Segunda fase da Operação Lívia cumpre medidas de internação e mandados de busca e apreensão em cinco estados
A Polícia Civil de Mato Grosso do Sul deflagrou, nesta terça-feira (15), a segunda fase da Operação Lívia, que investiga a morte de uma menina de 13 anos, moradora de Naviraí. A adolescente morreu durante uma transmissão ao vivo realizada pela plataforma Discord.
Nesta etapa, seis adolescentes são alvos de medidas judiciais no Rio de Janeiro, em São Paulo, na Bahia, no Rio Grande do Sul e no Distrito Federal. As equipes cumprem medidas de internação e mandados de busca e apreensão.
Segundo a investigação, a menina morreu em julho depois de supostamente ser induzida por integrantes de um grupo que atuava no ambiente virtual. A polícia suspeita que os envolvidos faziam parte de uma rede que utilizava a internet para coagir crianças e adolescentes, além de incentivar ou praticar atos de crueldade contra animais.

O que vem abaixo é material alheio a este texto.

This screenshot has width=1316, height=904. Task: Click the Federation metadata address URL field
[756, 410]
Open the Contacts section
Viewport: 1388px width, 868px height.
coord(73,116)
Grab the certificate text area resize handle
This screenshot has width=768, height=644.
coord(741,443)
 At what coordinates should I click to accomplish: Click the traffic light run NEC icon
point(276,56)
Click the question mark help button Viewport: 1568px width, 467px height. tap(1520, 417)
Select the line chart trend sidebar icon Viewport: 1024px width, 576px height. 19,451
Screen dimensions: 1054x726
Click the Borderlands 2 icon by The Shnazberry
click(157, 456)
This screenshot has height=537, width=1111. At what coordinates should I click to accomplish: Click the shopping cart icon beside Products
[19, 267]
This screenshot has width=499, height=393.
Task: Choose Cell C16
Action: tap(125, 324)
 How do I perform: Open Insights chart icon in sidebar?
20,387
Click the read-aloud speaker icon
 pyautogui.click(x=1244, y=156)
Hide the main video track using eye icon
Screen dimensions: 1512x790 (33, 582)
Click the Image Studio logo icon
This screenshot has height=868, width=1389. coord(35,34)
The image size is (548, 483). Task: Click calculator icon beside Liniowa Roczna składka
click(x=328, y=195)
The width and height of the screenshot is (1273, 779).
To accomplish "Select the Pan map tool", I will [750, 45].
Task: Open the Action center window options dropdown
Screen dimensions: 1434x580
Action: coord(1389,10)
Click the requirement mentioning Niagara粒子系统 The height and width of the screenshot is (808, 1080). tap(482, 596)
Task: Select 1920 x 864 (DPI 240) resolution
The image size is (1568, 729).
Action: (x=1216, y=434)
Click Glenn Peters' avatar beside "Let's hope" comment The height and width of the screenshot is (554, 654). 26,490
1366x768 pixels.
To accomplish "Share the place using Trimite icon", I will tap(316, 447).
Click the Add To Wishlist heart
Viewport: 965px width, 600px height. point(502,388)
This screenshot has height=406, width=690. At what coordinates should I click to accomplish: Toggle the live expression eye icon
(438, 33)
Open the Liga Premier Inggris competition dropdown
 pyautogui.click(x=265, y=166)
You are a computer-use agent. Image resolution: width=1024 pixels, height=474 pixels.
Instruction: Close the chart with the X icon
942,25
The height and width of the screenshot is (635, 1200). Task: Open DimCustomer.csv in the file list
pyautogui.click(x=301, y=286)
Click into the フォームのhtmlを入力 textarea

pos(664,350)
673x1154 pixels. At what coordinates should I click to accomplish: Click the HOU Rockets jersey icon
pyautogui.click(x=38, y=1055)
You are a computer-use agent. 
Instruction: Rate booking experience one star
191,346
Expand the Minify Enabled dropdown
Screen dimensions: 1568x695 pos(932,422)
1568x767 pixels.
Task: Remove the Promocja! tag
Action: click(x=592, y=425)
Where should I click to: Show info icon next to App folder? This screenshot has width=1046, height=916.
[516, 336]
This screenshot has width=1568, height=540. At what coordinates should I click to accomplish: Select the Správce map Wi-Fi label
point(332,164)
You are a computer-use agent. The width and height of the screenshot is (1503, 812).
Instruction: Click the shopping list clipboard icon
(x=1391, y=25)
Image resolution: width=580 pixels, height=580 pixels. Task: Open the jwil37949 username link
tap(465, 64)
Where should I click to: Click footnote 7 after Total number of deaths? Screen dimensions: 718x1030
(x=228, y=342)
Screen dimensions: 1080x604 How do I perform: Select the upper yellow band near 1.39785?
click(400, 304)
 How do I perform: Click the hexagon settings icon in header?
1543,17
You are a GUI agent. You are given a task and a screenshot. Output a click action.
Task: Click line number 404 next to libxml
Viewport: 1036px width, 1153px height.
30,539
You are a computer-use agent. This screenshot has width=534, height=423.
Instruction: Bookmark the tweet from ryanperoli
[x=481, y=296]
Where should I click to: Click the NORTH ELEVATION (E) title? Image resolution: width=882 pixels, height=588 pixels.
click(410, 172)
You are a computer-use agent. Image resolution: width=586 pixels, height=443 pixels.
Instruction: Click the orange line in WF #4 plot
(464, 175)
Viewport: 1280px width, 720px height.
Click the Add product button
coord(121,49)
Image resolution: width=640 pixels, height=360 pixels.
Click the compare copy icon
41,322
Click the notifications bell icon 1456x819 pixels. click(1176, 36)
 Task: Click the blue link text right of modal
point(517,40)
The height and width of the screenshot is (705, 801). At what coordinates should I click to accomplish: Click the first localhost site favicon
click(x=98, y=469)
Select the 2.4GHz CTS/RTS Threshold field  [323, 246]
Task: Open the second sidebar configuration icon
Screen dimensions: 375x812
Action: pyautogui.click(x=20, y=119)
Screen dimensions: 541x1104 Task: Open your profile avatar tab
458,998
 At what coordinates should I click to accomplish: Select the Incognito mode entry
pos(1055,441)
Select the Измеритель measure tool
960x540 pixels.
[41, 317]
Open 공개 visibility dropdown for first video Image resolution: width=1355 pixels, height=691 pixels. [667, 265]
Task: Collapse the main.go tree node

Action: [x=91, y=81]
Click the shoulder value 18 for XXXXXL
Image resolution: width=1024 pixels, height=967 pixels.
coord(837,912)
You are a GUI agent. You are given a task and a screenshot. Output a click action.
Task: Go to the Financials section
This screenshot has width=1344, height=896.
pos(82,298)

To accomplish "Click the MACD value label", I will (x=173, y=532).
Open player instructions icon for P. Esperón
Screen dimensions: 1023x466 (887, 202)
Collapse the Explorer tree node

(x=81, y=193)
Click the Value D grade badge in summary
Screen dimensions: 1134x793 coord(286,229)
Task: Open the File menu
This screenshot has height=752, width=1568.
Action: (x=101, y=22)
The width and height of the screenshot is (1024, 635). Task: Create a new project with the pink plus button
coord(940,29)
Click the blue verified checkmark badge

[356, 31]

A operação é coordenada pela Polícia Civil de Mato Grosso do Sul e conta com o apoio do Laboratório de Operações Cibernéticas (Ciberlab), vinculado ao Ministério da Justiça e Segurança Pública.
Primeira fase teve adulto preso
Na primeira fase da Operação Lívia, deflagrada em agosto, um adulto foi preso e cinco adolescentes foram apreendidos. Entre eles estava um jovem de 14 anos, apontado pela polícia como possível líder do grupo investigado.
O caso também provocou medidas contra o Discord no Brasil. Desde 12 de agosto, as transmissões ao vivo da plataforma estão suspensas no país por determinação da Agência Nacional de Proteção de Dados (ANPD).
As investigações continuam para individualizar a conduta dos envolvidos, identificar outros possíveis participantes e esclarecer toda a dinâmica que resultou na morte da adolescente. Por envolver menores de idade, as identidades dos investigados e da vítima são preservadas, conforme determina o Estatuto da Criança e do Adolescente.